Reviews of the book appeared in The Washington Post, The Washington Times, BBC History Magazine, Dawn, The New York Times, Vanity Fair and the Times of India.

The Washington Times described the author as having "done solid homework". The BBC History Magazine stated that the book told a "charming tale which should have been told before", and in Dawn, the book was described as "a mélange of history, drama and fantasy". The Times of India said that its power lay in it being "fact rather than fiction".
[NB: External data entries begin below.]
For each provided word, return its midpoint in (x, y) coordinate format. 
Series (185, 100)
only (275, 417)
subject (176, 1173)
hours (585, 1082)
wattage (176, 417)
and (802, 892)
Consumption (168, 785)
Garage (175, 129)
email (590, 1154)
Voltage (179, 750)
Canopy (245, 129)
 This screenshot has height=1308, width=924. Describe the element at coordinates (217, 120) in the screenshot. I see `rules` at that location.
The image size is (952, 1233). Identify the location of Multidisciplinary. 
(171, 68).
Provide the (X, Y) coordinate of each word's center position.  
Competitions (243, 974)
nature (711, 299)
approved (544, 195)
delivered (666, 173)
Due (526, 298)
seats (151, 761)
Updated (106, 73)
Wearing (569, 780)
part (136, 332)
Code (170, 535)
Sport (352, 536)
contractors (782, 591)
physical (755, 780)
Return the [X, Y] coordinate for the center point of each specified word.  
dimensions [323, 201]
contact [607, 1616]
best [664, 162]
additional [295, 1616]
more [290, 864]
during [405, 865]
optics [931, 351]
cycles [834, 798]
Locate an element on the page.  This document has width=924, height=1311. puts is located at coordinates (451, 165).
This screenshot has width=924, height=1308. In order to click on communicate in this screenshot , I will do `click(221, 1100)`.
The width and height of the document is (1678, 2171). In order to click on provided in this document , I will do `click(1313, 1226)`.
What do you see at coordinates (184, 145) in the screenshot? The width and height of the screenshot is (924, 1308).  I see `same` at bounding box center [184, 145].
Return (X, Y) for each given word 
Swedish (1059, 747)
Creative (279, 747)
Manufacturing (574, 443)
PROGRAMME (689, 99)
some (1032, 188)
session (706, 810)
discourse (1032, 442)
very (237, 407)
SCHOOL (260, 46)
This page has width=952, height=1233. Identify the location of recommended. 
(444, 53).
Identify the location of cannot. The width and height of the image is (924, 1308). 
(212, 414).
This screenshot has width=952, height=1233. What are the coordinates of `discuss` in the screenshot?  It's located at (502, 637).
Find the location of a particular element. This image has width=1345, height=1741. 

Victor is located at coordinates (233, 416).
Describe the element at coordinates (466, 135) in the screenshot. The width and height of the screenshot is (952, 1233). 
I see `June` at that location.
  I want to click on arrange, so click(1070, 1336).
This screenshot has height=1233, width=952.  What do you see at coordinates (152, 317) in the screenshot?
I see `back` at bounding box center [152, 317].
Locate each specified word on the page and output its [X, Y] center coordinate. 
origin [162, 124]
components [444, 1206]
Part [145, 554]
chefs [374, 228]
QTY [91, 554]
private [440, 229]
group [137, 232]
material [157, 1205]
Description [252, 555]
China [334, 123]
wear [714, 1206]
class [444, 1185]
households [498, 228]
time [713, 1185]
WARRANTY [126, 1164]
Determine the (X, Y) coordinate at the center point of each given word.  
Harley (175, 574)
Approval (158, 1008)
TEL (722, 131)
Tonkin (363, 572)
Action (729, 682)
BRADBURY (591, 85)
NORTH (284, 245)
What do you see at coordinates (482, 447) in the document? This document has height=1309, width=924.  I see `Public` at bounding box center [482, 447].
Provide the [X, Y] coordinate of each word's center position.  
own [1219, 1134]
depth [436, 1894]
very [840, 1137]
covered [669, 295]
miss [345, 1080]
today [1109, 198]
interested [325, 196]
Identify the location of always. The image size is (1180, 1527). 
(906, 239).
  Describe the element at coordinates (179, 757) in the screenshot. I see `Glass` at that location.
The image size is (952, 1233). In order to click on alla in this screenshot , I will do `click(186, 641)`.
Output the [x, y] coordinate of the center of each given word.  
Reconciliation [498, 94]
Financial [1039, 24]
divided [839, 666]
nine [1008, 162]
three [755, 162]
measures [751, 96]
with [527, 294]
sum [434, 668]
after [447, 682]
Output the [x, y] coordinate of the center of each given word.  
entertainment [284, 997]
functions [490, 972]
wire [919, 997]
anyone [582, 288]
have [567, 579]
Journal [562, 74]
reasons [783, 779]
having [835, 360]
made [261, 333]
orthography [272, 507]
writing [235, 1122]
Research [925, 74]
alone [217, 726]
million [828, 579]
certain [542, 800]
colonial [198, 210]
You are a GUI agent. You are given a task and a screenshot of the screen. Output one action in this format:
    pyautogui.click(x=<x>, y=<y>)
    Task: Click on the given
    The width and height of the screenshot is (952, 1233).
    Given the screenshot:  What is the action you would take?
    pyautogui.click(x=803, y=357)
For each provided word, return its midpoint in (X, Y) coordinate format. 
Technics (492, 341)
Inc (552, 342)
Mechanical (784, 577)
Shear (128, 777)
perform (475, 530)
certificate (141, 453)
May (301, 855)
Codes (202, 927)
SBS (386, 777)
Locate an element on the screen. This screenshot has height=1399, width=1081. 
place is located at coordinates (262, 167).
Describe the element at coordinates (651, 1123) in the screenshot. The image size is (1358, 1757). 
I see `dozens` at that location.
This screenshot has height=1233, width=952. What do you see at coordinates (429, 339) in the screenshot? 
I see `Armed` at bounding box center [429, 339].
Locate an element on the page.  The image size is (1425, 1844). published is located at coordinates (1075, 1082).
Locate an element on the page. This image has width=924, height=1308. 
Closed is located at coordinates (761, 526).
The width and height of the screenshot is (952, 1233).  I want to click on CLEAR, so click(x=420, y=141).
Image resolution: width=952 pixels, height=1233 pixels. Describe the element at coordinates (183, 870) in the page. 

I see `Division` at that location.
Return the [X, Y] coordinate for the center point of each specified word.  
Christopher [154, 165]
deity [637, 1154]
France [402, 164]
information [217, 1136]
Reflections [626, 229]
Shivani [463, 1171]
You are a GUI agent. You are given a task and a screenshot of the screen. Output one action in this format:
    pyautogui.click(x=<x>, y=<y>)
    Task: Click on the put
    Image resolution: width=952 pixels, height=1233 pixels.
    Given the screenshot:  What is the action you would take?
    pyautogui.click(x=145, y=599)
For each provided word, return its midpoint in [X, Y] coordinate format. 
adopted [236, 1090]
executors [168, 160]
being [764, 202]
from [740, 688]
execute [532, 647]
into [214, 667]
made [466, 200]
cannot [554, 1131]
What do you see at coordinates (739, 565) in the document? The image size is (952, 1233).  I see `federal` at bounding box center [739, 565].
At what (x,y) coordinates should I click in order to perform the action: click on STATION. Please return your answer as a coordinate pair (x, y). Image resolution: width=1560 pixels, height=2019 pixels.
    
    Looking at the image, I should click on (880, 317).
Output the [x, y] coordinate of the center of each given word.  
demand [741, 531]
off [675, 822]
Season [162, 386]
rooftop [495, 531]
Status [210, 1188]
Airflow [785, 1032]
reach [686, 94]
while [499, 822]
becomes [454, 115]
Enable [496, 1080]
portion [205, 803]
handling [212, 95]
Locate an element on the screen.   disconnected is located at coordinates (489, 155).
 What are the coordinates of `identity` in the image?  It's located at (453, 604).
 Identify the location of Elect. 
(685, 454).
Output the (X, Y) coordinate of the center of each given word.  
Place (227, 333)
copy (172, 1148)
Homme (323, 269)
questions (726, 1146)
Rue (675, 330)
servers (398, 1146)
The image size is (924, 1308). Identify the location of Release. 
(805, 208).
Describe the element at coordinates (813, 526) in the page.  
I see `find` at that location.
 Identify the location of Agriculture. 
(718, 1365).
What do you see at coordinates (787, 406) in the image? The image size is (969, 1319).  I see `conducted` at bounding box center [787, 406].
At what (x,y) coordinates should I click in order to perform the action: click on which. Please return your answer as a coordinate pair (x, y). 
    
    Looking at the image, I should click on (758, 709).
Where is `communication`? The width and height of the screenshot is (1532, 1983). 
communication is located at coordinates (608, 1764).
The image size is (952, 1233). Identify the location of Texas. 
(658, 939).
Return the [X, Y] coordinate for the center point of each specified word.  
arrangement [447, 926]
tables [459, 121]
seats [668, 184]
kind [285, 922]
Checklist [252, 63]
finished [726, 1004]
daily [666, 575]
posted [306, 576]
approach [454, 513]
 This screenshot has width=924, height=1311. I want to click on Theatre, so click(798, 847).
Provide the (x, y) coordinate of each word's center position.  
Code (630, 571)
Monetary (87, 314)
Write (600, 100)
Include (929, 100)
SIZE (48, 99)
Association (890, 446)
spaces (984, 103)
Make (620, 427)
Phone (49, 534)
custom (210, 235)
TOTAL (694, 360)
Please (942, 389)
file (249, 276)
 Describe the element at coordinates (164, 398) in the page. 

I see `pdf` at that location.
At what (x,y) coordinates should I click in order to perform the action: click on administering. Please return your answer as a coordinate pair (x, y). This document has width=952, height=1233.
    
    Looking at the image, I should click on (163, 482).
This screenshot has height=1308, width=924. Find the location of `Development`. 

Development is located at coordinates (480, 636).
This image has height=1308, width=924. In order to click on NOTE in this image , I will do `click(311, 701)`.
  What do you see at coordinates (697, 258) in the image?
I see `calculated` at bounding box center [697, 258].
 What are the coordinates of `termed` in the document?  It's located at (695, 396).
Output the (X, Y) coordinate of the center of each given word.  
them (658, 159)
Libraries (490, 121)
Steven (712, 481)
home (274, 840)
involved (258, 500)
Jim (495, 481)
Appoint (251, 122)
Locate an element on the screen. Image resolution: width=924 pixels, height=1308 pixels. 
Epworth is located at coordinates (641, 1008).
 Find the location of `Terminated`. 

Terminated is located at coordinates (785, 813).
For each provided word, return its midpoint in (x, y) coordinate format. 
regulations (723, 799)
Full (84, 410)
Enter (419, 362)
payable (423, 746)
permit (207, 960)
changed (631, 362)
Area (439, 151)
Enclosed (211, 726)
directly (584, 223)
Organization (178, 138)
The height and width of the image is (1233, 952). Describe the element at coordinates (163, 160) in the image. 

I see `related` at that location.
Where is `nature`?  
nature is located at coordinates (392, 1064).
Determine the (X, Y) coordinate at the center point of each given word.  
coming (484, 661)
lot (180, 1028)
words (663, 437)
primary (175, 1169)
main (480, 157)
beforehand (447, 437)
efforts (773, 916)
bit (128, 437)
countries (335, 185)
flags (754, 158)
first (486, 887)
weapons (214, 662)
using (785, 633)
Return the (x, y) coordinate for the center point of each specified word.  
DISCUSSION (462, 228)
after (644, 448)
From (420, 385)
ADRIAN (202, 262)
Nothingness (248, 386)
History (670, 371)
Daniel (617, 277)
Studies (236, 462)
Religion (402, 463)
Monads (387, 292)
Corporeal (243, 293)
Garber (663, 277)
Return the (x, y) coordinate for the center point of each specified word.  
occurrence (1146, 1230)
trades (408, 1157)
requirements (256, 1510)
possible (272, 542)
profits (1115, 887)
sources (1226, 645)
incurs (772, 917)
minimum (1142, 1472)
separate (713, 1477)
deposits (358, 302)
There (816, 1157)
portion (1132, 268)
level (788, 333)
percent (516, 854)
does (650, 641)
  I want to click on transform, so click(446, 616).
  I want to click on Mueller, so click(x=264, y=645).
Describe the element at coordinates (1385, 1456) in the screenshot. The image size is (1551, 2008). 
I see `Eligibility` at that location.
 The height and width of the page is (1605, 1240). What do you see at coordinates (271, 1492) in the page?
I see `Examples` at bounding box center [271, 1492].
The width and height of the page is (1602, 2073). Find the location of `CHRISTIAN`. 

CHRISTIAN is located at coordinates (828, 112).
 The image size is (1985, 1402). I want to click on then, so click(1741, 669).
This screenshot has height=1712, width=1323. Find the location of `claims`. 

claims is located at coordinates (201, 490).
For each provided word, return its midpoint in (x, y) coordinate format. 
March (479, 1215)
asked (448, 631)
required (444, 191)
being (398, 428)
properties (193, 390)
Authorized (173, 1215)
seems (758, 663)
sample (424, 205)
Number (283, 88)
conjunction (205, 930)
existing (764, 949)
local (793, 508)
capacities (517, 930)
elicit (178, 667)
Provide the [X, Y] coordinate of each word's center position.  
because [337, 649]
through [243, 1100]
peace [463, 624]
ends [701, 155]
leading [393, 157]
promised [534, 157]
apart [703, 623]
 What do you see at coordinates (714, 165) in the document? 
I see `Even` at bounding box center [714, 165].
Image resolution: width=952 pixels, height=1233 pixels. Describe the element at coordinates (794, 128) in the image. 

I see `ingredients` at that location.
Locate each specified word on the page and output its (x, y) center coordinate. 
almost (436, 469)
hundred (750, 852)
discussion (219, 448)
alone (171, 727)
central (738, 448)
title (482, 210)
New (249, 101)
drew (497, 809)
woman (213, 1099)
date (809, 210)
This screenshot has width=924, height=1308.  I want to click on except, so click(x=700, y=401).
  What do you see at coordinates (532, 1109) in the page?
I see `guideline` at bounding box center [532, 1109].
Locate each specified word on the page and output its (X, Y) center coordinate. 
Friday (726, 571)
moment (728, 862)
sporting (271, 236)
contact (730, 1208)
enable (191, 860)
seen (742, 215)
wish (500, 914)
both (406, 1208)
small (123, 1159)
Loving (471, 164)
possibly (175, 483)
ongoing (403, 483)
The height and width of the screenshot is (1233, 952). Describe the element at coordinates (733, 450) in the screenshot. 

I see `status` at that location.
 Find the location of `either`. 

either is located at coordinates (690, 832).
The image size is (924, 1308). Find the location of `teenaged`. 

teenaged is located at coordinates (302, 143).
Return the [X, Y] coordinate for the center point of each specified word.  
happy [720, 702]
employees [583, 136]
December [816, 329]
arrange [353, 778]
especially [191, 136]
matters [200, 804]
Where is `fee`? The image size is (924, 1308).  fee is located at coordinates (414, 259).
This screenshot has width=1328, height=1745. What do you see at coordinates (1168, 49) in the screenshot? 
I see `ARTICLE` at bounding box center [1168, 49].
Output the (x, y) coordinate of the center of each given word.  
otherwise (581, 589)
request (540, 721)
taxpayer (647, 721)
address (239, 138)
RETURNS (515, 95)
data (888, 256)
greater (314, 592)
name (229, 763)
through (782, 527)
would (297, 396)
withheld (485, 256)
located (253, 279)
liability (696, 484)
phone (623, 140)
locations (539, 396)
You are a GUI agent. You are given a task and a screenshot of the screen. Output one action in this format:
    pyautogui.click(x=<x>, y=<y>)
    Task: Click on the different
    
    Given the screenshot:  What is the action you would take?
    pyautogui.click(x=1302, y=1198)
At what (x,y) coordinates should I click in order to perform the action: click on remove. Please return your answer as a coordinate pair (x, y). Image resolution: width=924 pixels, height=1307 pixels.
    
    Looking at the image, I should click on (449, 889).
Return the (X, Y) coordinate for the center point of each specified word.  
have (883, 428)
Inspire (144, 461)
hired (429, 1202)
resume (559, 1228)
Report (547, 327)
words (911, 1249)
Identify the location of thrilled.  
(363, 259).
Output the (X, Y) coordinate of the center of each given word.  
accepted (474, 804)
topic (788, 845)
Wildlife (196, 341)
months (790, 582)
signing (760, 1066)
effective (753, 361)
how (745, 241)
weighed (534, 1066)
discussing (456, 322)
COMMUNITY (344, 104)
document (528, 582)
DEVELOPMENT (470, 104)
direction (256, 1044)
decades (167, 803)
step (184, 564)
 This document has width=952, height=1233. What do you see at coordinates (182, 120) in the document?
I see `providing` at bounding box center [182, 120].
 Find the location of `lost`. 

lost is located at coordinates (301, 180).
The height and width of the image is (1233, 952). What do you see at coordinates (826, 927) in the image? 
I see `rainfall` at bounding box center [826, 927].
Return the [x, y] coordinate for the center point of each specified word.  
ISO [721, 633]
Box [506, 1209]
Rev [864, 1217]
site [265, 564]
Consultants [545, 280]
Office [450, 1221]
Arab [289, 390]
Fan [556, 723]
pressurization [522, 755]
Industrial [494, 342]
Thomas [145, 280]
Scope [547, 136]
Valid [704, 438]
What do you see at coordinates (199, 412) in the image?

The review in The Washington Post ended with "it's good that the story of the queen and her munshi has been brought to light, but the bright shine of Victoria & Abdul means there's no room for history's more shadowy parts". A review in The New York Times was titled "When the Empress of India Met Her Muslim Teacher". Vanity Fair questioned why their relationship was so controversial. Basu had examined Queen Victoria's Hindustani journals and Karim's personal diaries, unlike previous biographers of the Queen.

==Film adaptation==
The book was adapted to make the film Victoria & Abdul (2017), which features Dame Judi Dench and Ali Fazal.